16.10.2013

Bosnien-Herzegowina fährt erstmals zur WM

»Lasst uns zeigen, wie mächtig wir sind!«

Bosnien-Herzegowina fährt erstmals zur Weltmeisterschaft. Dank des erlösenden Tores von Vedad Ibisevic gegen Litauen hat das Land das Ticket für Brasilien gelöst – und kann mit dem historischen Erfolg vielleicht auch die zersplitterte Nation einen.

Text:
Dirk A. Leibfried
Bild:
imago

Die erstmalige Qualifikation für ein großes Fußballturnier hat das ganze Land in Ekstase versetzt: In der Nacht auf Mittwoch schien es fast so, als hätten sich in Bosnien-Herzegowina die ethnischen Grenzen in Luft aufgelöst. Stolz war das vorherrschende Gefühl. Stolz auf eine Nationalmannschaft, die dem Druck stand hielt und mit einem 1:0-Sieg in Litauen das Ticket für Brasilien löste. Stolz aber auch auf ein Land, das eigentlich nur wenig Grund zu ausgelassener Freude gibt, aber jetzt in (Fußball-) Europa endgültig angekommen ist.

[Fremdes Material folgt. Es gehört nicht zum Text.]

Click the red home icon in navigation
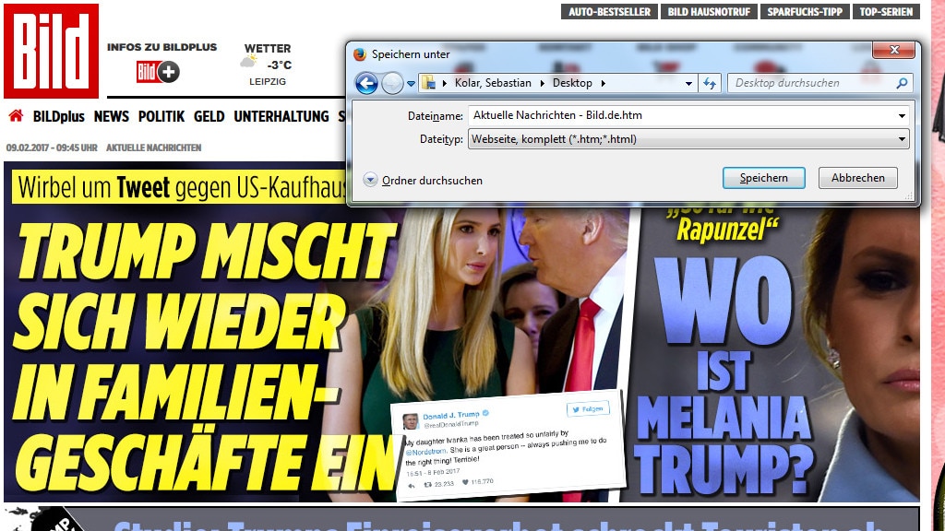 coord(17,115)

Es waren unbeschreibliche Szenen, die unter die Haut gingen. In den Straßen der Städte lagen sie sich in den Armen, Jung und Alt feierten, zündeten Bengalos, Autokorsos kündeten vom großen Triumph. Es gab wohl nur wenige der 4,6 Millionen Menschen in diesem Land, denen dieses Fußballspiel egal war, Familien versammelten sich im Nationaltrikot vor den Fernsehschirmen oder in den Kneipen. Im Stadion von Zenica, wo die Nationalmannschaft ihre Heimspiele austrägt, trafen sich 6.000 Fans zum Public viewing, in der Altstadt von Sarajevo gab es nach der 68. Minute, als Bundesliga-Profi Vedad Ibišević das erlösende 1:0 erzielte, kaum noch ein Durchkommen. Wenige Stunden später war zu spüren, wie sich der ganze Druck, die Anspannung einer langen und nervenaufreibenden Quali-Saison, endlich in Freude verwandelte, nachdem Kapitän Emir Spahić den Fans in Sarajevo zurief: »Wir haben es euch versprochen und wir haben dieses Versprechen gehalten.«

5.000 Bosnier in Kaunas

Der Druck war riesig, die Erwartungshaltung in der Heimat immens. Entsprechend nervös, gar verkrampft ging das Team in die Partie, die dank der rund 5.000 Bosnier aus ganz Europa zu einem Heimspiel wurde. Schon vorher waren sich alle einig: Es wird das schwerste Spiel der letzten Jahre – und eines der wichtigsten in der noch jungen Geschichte des Landes. Edin Džeko, mit zehn Treffern der erfolgreichste Torschütze der Bosnier in der WM-Qualifikation, fasste den Stolz einer ganzen Nation zusammen: »Lasst uns nach Brasilien reisen, um allen zu zeigen, wie mächtig Bosnien-Herzegowina ist.« 

Das Spiel in Kaunas war symptomatisch für die Quali-Saison der Bosnier. Denn die Nummer 18 der FIFA-Weltrangliste hat sich von Beginn an unwohl gefühlt in dieser schwach besetzten WM-Qualifikationsgruppe G, in der man eigentlich nur verlieren konnte. Und als nach dem 3:1-Heimerfolg im März gegen den ärgsten Widersacher Griechenland die Fans bereits die brasilianischen Urlaubsprospekte wälzten, bekam es Nationaltrainer Safet Sušić mit der Angst zu tun: »Nach diesem hervorragenden Resultat wird uns niemand verzeihen, wenn wir die Qualifikation jetzt noch aus der Hand geben.« Anfang September, Bosnien-Herzegowina unterlag zuhause gegen die Slowakei mit 1:2, hatte sich der Vorsprung in der Tabelle in Luft aufgelöst, die beiden letzten Spiele mussten die Entscheidung bringen.«

Hoffnung gab vor dem Showdown vor allem die herausragende Offensivabteilung. Die Griechen waren in punkto Tordifferenz bereits so weit ins Hintertreffen geraten, dass die Bosnier lediglich ihre beiden ausstehenden Spiele gegen Liechtenstein und in Litauen gewinnen mussten. In einem Land, das in den vergangenen Jahren wenig Grund zu ausgelassener Freude hatte, geriet der Endspurt in der WM-Qualifikation nicht nur zu einer sportlichen Herausforderung, sondern zu einer nationalen Aufgabe.